After brutal tribal wars in the 17th century the Oriya Khel tribe migrated east and settled in Jalozai in Khattak tribe territories. Great hostility from surrounding clans lead to a major blood feud between the Oriya Khel and Khattak clans.

The feud was so big that a Loy Jirga (Pashtun grand council) took place in order to end the bloodshed; as a result of this jirga to end the tribal feuds, the Oriya Khel were given the current lands that they now reside in today, hence they moved up into and inhabited the mountainous region of Cherat.

Today 80% of the inhabitants of Saleh Khana have migrated to developed countries around the world, primarily to Europe, United States of America, Canada and the United Kingdom in the Birmingham and Ayelsbury regions; during the 19th and 20th century in order to seek work and send money back home to the village.

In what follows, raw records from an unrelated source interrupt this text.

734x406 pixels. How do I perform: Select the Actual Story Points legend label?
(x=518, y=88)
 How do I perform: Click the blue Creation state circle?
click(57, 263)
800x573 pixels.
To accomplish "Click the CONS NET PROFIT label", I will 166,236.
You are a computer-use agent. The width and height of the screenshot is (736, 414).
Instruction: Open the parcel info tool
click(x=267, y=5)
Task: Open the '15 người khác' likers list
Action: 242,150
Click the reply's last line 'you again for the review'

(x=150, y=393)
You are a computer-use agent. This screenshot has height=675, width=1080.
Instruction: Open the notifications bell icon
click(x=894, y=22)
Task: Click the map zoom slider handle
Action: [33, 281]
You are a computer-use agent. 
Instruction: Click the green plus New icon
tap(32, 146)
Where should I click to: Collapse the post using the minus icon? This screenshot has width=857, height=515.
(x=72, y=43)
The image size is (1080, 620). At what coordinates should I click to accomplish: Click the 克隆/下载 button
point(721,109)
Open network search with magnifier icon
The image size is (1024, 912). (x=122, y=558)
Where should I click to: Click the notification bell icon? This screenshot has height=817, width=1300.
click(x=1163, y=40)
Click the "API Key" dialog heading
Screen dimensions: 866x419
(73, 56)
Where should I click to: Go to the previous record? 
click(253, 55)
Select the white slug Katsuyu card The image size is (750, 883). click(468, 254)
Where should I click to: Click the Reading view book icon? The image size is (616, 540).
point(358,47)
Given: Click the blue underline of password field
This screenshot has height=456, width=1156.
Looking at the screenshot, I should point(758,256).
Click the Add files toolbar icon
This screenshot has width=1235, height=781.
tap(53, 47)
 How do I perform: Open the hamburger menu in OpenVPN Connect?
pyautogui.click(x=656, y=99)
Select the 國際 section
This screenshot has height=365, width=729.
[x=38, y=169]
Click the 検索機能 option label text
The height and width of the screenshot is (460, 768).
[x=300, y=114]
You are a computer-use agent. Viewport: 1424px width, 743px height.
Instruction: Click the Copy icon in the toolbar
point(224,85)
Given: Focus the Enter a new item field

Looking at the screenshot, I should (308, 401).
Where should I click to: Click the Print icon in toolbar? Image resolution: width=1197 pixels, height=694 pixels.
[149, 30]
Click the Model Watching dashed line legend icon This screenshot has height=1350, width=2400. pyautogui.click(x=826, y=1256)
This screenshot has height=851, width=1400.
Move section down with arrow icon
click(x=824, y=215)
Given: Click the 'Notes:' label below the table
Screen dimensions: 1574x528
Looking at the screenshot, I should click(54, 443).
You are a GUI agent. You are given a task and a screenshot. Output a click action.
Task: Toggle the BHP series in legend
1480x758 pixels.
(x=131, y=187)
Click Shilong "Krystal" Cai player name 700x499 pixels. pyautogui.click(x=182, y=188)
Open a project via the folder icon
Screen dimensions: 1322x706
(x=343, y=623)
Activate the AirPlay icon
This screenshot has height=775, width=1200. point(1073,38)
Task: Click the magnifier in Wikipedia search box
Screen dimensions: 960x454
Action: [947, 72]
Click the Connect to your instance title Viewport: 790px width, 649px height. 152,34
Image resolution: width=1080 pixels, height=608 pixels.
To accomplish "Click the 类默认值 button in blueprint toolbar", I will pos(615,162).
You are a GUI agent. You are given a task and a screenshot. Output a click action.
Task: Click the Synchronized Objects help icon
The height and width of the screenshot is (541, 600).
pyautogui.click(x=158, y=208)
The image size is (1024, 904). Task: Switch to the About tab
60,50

However, as time has gone by a lot of families have decided to stay and reside in the UK, US, and European countries and now view themselves with a dual identity.

==Language==

The language predominantly spoken in Saleh Khana is Pashto.

Central Pashto has a different vocabulary and sound than Northern Pashto dialect, which is spoken in Peshawar, Mardan, and Swat, mainly by the Yusufzai tribe.

Slight differences occur however since Saleh Khana is relatively close to Peshawar, a lot of the inhabitants can understand the Northern Dialects which is considered standard Pashto used in books, letters, also called "Kitaabi Pashto." Therefore, the Pashto spoken in Saleh Khana is unique on its own terms.

==Tribes and Clans==
Saleh Khana is inhabited by the Khattak tribe of the Pashtuns. The tribe is then divided into clans (khels). These are:
- Amin Khel
- Amirjan Khel
- Gunr Khel
- Tarkan khel
- Namawar Khel
- Duran Khel
- Shatar Khel
- Qurban Khel
- Mund Khel
- Mais Khel
- Tattar Khel
- Gund Khel
- Andaz kaley

Each clan has its own Mashar (Leader) which is their clan's representative in a Pashtun council called the jirga, to settle village disputes and promote progress.

Every clan has its own Mohallah and every Mohalla has its own Masjid and own representatives for a tribal/clan meeting which is called a Jirga in Pashto.